For the “usual” company (i.e. not an ISP or internet backbone maintainer), IPsec on layer 3 and TLS on layer “4.5” are pretty much the two practical options to choose from. As I wrote in the introduction to this post, your decision will not only depend on specific needs (after all, both solutions provide strong encryption), but also will be influenced by your current infrastructure and by how tech-savvy both your own IT team, as well as your end users are. This is especially true when building up VPNs, as we will discuss later.

Independent from specific implementations like VPNs, just looking at the two solutions itself, you can say: IPsec is more complex, since it is basically a bundle of ESP and AH for the data exchange and IKE for the initial key exchange. In the process of building this bundle, the IETF had to reconcile very different interests of several parties. Well-known cryptographers Bruce Schneier and Niels Ferguson in December 2003 described IPsec as:

“a disappointment–our primary complaint is with its complexity–it is the best IP security protocol available at the moment.”

Compared to TLS, IPsec is more difficult to understand, implement and maintain, but it is also more flexible.

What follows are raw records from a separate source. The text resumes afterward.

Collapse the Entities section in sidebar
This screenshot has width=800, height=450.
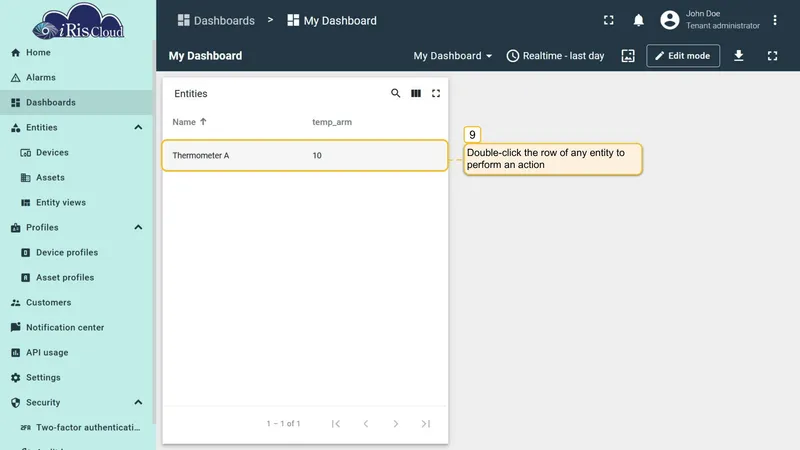click(x=138, y=128)
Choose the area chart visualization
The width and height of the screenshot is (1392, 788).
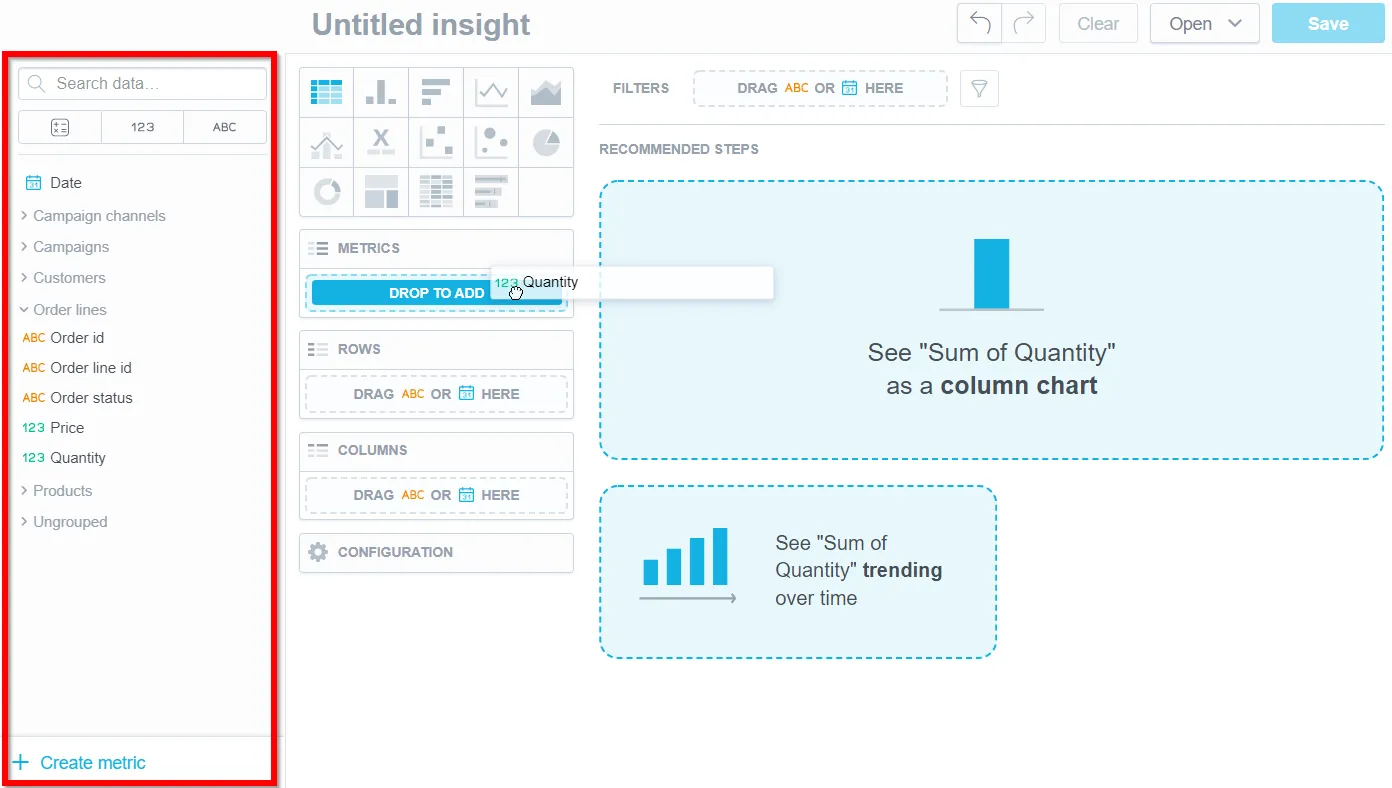pos(546,92)
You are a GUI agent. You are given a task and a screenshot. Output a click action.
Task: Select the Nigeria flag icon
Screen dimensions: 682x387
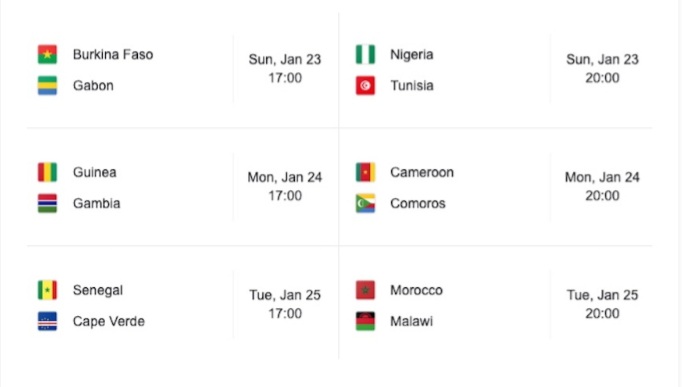(x=365, y=54)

One remark on IPsec being a “layer 3 encryption”: Since IKE is a “layer 5+” protocol, IPsec implementations are actually not pure layer 3 solutions. While this breaks with the ISO OSI layered paradigm of staying within your layer, it is not relevant in practice. Moreover, as we said before, TLS itself cannot be clearly put into one specific layer either, so if anything, this would be a “tie” between the two technologies.

Since however TLS is in fact “somewhere in between” the layers 4 and 5, it does make integration in existing infrastructures easier. From a firewall perspective, ports used by (D)TLS are standard ports (443 TCP / UDP) that will be opened by default anyway, while IPsec will most likely require adjustment at of your firewall rules: It uses port 500 UDP for IKE, and protocol – not port! – 50 (ESP) and 51 (AH) for IPsec.

TLS as higher-layer encryption protocol can also be adjusted more closely to your application’s specific needs and ensure end-to-end encryption. On the other hand, sometimes you might only want to encrypt the parts between two routers instead of all the way to the client machine, so this is then a scenario where IPsec would come into play.

IPsec is usually a good idea if all involved endpoints are homogenous and managed by one central entity, for example a company’s IT department. With IPsec encryption on layer 3, intranet applications will be used remotely just as they are used internally, which is obviously very convenient for the end user. On the other hand, if you are dealing with a very heterogeneous endpoint infrastructure, providing a TLS-enabled web portal might be the best option. This is for example the case for a B2C business like a bank where the clients’ computers will differ greatly among each other and still should be able to access the bank’s online banking services.


Now, when talking specifically about VPNs, we need to be aware that IPsec does not automatically imply that communication will be encrypted. To understand this let’s have a quick look at how IPsec will be set up.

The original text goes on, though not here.